— TASK TO CARRY OUT —
Extend the news report below on the High Court's personal insolvency arrangement ruling by writing the paragraphs that would follow its last sentence.

Woman to make mortgage payments until 90 after landmark PIA case

Woman to make mortgage payments until 90 after landmark PIA case

The High Court has approved a personal insolvency arrangement (PIA) that will see a 54-year-old woman continue to make mortgage repayments on her family home until she is 90 years of age.

Mr Justice Mark Sanfey approved the PIA in respect of Esther Kirwan from Moycarkey, Thurles, Co Tipperary, in what is a regarded as an important test case in the area of personal insolvency.

The court heard that Ms Kirwan, a single shop assistant who lives alone in a three-bedroom bungalow, has debts of €108,000.

Of this, €83,000 is owed to Start Mortgages in respect of her mortgage on her home, which is valued at €145,000. The remainder is owed to AIB for loans advanced to her former business and Revenue.

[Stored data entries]
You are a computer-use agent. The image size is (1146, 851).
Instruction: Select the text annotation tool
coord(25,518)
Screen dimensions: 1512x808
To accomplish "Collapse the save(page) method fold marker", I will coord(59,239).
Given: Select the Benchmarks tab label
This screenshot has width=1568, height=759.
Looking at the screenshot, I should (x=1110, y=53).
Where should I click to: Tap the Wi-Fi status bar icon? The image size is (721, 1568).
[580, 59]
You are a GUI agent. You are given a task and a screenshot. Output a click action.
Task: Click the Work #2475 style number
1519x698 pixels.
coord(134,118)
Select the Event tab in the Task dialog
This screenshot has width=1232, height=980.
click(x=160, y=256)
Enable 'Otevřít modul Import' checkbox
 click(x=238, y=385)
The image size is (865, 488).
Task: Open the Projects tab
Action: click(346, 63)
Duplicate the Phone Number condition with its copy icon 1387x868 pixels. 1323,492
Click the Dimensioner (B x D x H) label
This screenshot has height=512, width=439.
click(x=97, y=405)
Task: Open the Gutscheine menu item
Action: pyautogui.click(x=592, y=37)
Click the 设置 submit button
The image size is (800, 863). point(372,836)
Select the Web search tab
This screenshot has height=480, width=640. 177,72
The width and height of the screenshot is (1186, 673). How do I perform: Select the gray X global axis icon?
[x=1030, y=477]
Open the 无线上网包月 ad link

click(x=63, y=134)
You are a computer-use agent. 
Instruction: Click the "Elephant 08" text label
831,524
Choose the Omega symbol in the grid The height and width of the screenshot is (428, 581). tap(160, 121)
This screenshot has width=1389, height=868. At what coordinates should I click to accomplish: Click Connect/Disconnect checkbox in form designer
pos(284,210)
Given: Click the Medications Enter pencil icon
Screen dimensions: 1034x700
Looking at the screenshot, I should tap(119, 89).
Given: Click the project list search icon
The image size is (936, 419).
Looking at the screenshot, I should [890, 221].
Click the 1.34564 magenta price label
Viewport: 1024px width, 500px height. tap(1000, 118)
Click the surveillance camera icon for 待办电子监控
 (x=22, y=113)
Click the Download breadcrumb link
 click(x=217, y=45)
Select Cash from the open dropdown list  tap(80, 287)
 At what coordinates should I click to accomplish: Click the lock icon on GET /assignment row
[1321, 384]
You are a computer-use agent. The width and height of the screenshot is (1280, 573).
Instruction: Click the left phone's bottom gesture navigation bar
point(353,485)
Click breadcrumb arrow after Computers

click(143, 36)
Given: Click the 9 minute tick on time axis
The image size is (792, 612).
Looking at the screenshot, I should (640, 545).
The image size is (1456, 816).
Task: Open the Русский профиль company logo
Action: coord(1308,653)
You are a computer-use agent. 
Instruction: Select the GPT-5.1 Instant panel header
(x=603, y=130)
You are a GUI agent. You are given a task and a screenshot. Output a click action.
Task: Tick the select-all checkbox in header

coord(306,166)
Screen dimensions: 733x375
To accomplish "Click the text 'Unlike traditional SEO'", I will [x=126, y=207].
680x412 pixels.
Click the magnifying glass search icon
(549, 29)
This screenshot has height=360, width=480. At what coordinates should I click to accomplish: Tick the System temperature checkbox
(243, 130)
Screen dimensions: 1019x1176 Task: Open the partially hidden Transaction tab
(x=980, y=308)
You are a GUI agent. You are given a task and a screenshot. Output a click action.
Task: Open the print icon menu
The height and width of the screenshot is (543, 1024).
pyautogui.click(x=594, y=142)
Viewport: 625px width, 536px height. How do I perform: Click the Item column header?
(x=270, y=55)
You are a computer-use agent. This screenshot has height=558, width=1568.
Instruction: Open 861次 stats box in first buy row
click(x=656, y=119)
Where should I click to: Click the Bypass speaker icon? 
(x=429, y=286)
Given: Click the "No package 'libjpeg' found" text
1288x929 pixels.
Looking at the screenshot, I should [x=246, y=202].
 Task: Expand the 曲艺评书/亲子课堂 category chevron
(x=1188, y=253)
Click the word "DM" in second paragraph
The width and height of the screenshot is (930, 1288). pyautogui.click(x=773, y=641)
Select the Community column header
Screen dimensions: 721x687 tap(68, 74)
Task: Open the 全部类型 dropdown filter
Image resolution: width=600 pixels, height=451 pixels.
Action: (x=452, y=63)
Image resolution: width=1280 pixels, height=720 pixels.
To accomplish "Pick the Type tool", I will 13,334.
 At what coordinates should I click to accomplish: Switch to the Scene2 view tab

— ANSWER AREA —
Under the terms of the PIA, her mortgage will be restructured. She will make monthly payments of €214 for the next 420 months to cover the interest on the mortgage. This means she will continue to make payments on her mortgage until she is 90.

Should she die before reaching that age, the balance of what is owed to Start will be paid from the proceeds of sale of her estate.

Under the PIA, the loan is not being reduced and will be payable on the expiry of the 420-month term or on her death, whichever occurs first.

The PIA was supported by Start, and none of her unsecured creditors voted against the proposal.

However, last year the Circuit Court refused to approve Ms Kirwan’s proposed PIA because it was uncomfortable with the possibility Ms Kirwan might be compelled to sell her home to satisfy a mortgage debt.

The PIA, the lower court held, did not provide for her solvency after the expiry of the 420-month term.

That decision was appealed to the High Court.

In his judgement, Mr Justice Sanfey said that it was an appropriate to approve the PIA and not override the wishes of the debtor, her professional advisors and her creditors.

The judge said this was a test case, as the issues of proposed extensions to mortgage terms has been raised in many other insolvency actions, which would have been heard sooner only for the Covid-19 pandemic.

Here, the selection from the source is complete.